Un attelage (très) éloigné de l’étiquette qui lui a permis d’accéder au Palais Bourbon. Ironie du sort, Matthieu Orphelin faisait face à un ex-écologiste ayant rejoint LREM en 2017, mais qui, lui, est resté loyal: François de Rugy. À la différence de ce dernier, il se qualifie pour le second tour, mais s’incline face à la présidente LR sortante, Christelle Morançais.
Aurélien Taché, de la “bande de Poitiers” à Éric Piolle
Charles Platiau via Reuters
S’écharpant régulièrement avec Marlène Schiappa au sujet de la laïcité, Aurélien Taché a depuis revêtu le costume d’opposant de gauche à Emmanuel Macron, dénonçant régulièrement sa politique sociale, sécuritaire et environnementale.
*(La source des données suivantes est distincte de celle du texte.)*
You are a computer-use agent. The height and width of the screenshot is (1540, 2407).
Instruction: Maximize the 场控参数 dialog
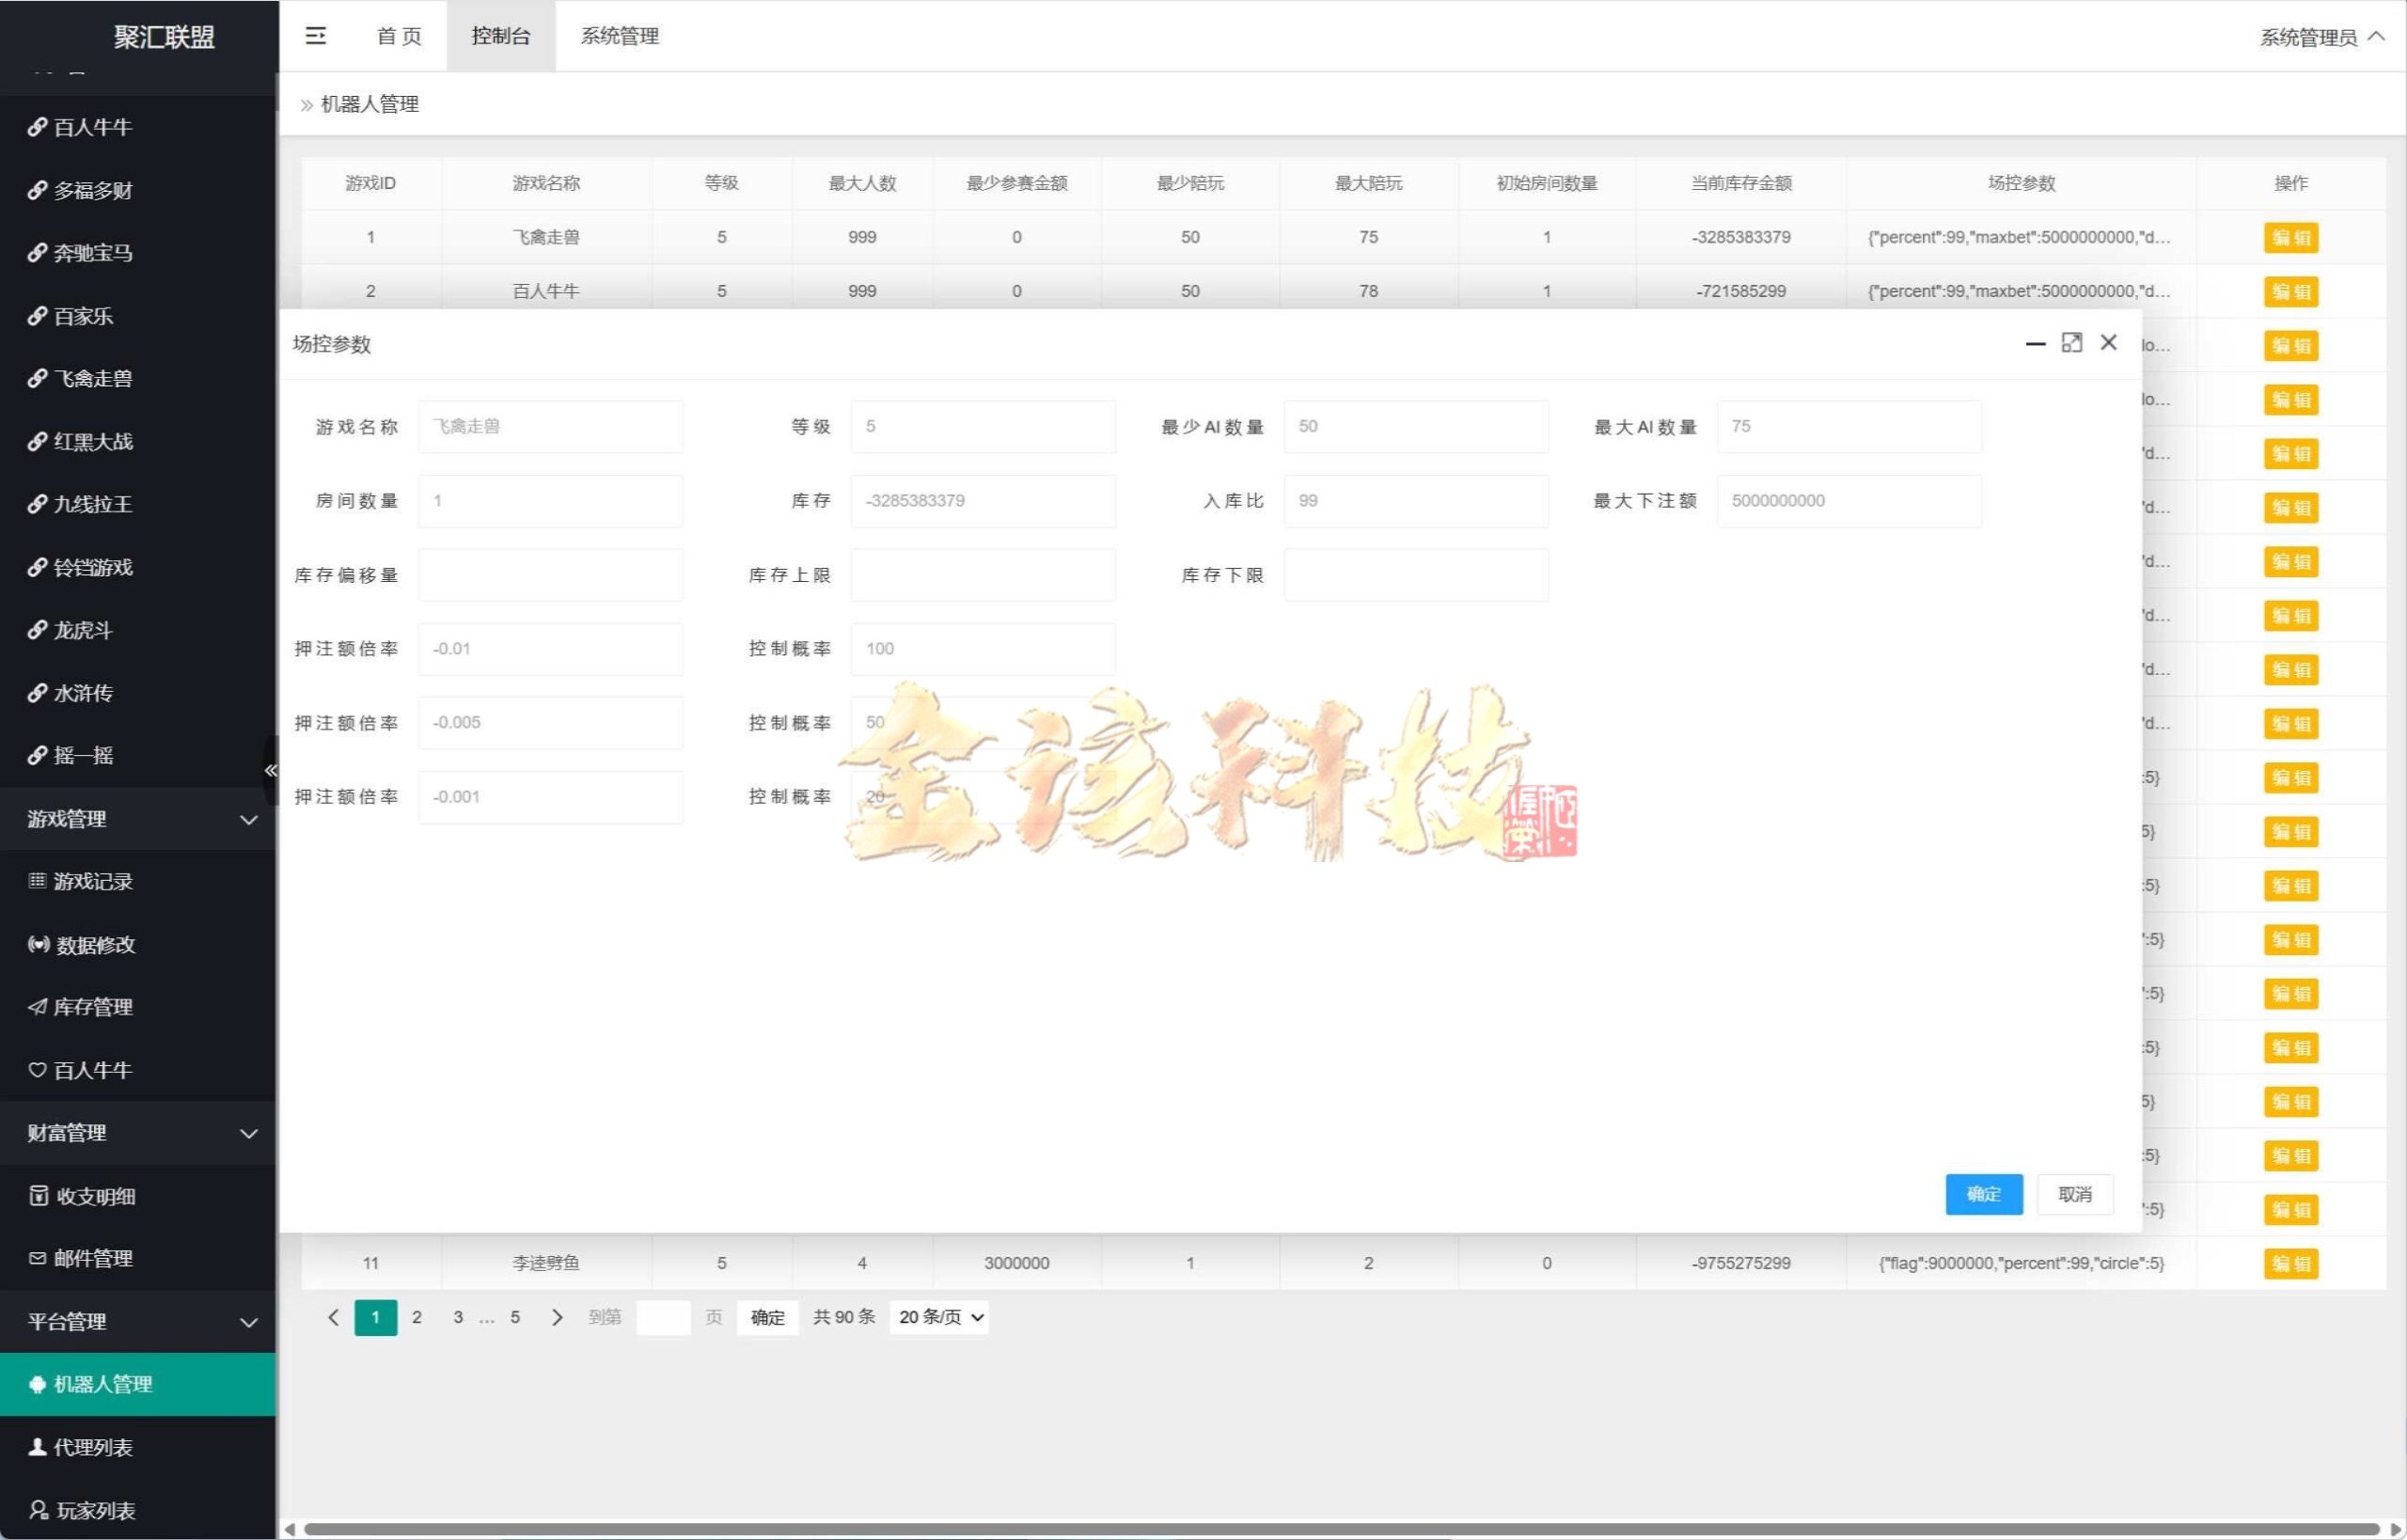pos(2071,343)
Preuve de ce retour au bercail pour cet ancien socialiste, l’élu du Val-d’Oise (co-président des Nouveaux démocrates) figure parmi les élus de gauche conviés par Yannick Jadot au printemps 2021 pour penser l’union en vue de 2022. Si l’initiative paraît mal embarquée, une chose est sûre: Aurélien Taché s’engagera dans les mois à venir au service d’une candidature qui ambitionnera de battre Emmanuel Macron. Cet été, le député à même passé une tête à l’université des Insoumis. Mais finalement, il a jeté son dévolu sur l’écolo Éric Piolle.
Cédric Villani, le mauvais calcul
Gonzalo Fuentes via Reuters
Sauf qu’en politique, toutes les équations ne fonctionnent pas et la théorie se heurte très souvent à la pratique. La trajectoire macroniste de l’homme à l’araignée a ainsi dévissé à l’occasion des élections municipales, quand Cédric Villani se porte candidat à l’investiture LREM pour la mairie de Paris en 2020. Sorti perdant du processus de désignation interne, le député de l’Essonne maintient sa candidature. Même après la demande expresse du président de la République de se ranger derrière Benjamin Griveaux.
Ce qui vaudra une exclusion au mathématicien qui finira par suivre les dissidents du macronisme au sein de l’éphémère groupe Écologie démocratie solidarité (EDS). Depuis, le candidat malheureux à la mairie de Paris (il n’a pas récolté assez de voix pour obtenir un siège de conseiller) a pris ses distances avec la Macronie. Au point, maintenant, de se retrouver porte-parole de Delphine Batho, candidate à la primaire EELV.